November 13, 2007 at 10:15 pm |
COW is not the problem per se, really. The main callers of MutatePrep I see in the logs there, inclusing startup, are:
* CDATA section parsing (1500)
* AppendASCIItoUTF16 (~1000)
* nsCookieService::GetCookieInternal (~1500)
* nsHttpHeaderArray::Flatten (~1200)
* AppendUTF16toUTF8 (~2200)
* AppendUTF8toUTF16 (~800)
* nsStandardURL::BuildNormalizedSpec (~3000)
* nsHttpHeaderArray::SetHeader (~8600)
* nsStandardURL::BuildNormalizedSpec (~3500)
* nsCacheService::CreateRequest (~2500)
* nsStandardURL::SetRef (~6000)
* nsStandardURL::Resolve (~700)
* nsStandardURL::GetPath (~400)
I sort of have to stop, but unfortunately I’ve mostly looked at pretty big allocations there (a lot of the URI stuff does things in the 256+ byte range). For strings, it might be nice to do another log focusing on that 8-32 range.

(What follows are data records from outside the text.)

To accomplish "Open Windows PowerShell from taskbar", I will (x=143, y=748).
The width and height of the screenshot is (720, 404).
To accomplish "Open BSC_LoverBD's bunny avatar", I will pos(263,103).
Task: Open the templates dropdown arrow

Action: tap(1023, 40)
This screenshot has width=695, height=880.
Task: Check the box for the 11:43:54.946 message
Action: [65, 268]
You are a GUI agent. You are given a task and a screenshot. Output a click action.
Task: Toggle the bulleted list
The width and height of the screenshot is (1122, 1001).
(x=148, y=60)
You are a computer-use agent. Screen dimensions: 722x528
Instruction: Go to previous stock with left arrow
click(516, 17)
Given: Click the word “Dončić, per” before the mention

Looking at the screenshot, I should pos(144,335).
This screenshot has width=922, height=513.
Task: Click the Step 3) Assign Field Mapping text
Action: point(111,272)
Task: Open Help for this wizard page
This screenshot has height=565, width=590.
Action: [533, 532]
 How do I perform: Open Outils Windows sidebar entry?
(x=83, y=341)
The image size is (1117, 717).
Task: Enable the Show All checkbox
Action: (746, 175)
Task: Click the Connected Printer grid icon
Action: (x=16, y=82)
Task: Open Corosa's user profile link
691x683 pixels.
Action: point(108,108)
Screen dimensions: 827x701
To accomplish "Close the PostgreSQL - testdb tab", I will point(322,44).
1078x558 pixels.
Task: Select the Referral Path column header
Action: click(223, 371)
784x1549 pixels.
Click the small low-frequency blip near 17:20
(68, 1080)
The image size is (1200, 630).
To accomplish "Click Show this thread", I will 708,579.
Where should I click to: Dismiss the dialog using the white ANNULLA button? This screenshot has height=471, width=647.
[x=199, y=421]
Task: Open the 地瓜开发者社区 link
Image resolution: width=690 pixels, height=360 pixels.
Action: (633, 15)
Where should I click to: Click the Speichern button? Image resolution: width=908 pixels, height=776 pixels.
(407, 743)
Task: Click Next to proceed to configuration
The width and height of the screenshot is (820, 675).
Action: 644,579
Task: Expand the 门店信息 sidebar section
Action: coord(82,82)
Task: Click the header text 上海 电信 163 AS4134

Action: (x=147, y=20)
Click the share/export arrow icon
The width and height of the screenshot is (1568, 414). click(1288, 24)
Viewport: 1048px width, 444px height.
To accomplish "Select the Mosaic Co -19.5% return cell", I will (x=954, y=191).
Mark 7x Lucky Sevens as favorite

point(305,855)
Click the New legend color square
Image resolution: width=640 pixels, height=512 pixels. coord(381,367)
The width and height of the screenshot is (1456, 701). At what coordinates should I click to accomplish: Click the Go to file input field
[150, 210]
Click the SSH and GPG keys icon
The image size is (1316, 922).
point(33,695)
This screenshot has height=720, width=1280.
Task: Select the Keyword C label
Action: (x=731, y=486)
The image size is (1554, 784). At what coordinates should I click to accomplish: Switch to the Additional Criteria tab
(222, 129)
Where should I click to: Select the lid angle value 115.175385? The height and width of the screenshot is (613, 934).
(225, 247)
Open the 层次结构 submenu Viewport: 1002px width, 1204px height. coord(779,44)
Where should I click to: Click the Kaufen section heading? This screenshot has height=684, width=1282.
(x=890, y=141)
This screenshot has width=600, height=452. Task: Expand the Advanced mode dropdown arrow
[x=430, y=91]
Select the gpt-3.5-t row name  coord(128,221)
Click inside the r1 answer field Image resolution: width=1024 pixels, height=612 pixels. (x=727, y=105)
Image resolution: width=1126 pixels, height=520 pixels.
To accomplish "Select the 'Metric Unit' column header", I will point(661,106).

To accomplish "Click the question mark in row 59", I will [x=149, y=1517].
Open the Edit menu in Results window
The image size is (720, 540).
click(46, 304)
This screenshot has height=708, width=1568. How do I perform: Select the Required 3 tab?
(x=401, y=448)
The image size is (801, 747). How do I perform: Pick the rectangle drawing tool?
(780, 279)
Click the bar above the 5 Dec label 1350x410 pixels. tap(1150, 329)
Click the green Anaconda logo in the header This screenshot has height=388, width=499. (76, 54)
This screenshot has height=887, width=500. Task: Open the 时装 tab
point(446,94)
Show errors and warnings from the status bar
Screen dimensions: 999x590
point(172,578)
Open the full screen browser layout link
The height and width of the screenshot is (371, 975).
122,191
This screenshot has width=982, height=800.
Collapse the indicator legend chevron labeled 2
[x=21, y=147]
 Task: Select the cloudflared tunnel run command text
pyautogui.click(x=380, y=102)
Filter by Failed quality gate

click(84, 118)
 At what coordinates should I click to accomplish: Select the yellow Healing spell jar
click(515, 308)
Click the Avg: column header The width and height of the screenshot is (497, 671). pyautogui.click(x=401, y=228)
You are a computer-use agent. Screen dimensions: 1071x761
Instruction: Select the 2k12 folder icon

The SetRef calls are from LoadBindingDocumentInfo. I wonder why we even hit that code 6000 times… I guess we have a lot of bindings.
Could we only allocate once in BuildNormalizedSpec somehow?
nsCacheService::CreateRequest should at the very least preallocate the right string size. Another option would be to use a key with two strings in it, not just a concatenation of the two strings as a single string key (and hope that if we use two strings they can both share their buffers with caller).
We should really make cookies output nsACString, not a char** and see how much of a difference that makes. I expect some. I also wonder whether it’s worth precomputing the length we’ll need and allocating it all at once instead of going through and doing one append per cookie. Depends on the typical cookie count, I guess…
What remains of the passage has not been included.